CANTO DO VENTO NO BRASIL DO SUL

(aos irmãos do Brasil tropical)

Com um olho do sol de inverno piscando tímido e um chamamé a chamuscar de soledade os ouvidos (Antonio Tarragó Ros está impertinente cantando “Carito”), penso em voz alta, pleno de mesma soledade e fraternais amores.

O frio destas plagas do sul faz a gente dar um mergulho na terra como se fôssemos raiz de grande árvore. Assim nos aquecemos dentro do grande ventre do mundo: a Pacha Mama, como dizia Dom Atahualpa Yupanqui, o berço original, o ninho de tudo, a Mãe Terra.

Talvez por isso, sejamos tão terrunhos (1), raízes encravadas, cordão umbilical sempre preso a este ventre matuto, prenhe de vergonhas, de pudores pelo mundo que nos rodeia.

Não vejo este compatriotismo nos povos que habitam o calor, o verão permanente. São criaturas bonitas desde a pele, cheias de alegria e de tesão, mas não têm profundidade telúrica. Parecem-me vegetais de raízes superficiais.

Os do frio são imensas e copadas figueiras. Em cada galho escuro parece haver o olho do tempo a observar os viventes. E há um medo permanente destes olhos que perscrutam o pensamento da gente.

Enfim, os povos do calor são – curiosamente – filhos do vento. Andejam por sobre os caminhos mas não lhe fincam raízes. São arbustos, têm a cor ruça da caatinga e a superficialidade de suas raízes. Andejam, nômades, porque o seu destino é andar.

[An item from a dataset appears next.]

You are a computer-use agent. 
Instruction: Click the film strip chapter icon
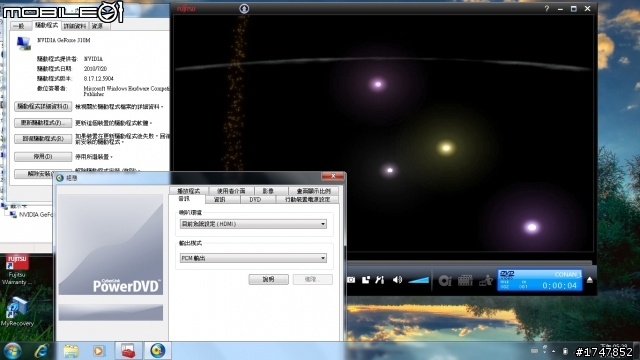465,280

E a alegria rastreada neste andejar produz um ritmo, uma alegre música, faceira, lépida, mimosa de gingas.

Veja-se o chachado, o forró, o samba baiano, o breque do Bola Preta, que desceu o morro e encantou os endinheirados salões do velho e sempre maravilhoso Rio de Todos os Janeiros.

O calor e suas decorrências tomam conta do Brasil tropical.

Nós, os terrunhos, vamos ficando por aqui, com os chiados dialetais, a voz gutural da terra, o ronronar dos arroios, o coaxar das rãs e o canto escondido dos grilos nas macegas.

Não há nada mais matuto do que a música nativa do Sul. É ela o cicio do vento sobre o capim. Assim como é silvestre o canto xucro babado de orvalhos e terra.

E como tenho medos ancestrais que a distância plasmou, sinto vergonha de chorar a voz viva da saudade e encharco o papel com o gosto ensimesmado da lágrima.

Escrevo pra dizer que amo vocês e o Brasil de Deus na voz do vento pampiano, saudando as amadas raízes encravadas nas lonjuras do Pago.

Vêem o que o frio e a voz dos ventos fazem?

(1) Relativo à terra, telúrico; que sofre a influência do solo de uma região nos costumes, caráter e hábitos dos habitantes.

– Do livro CONFESSIONÁRIO - Diálogos entre Prosa e Poesia /EU MENINO GRANDE. Porto Alegre: Alcance, 2008, p. 296:7.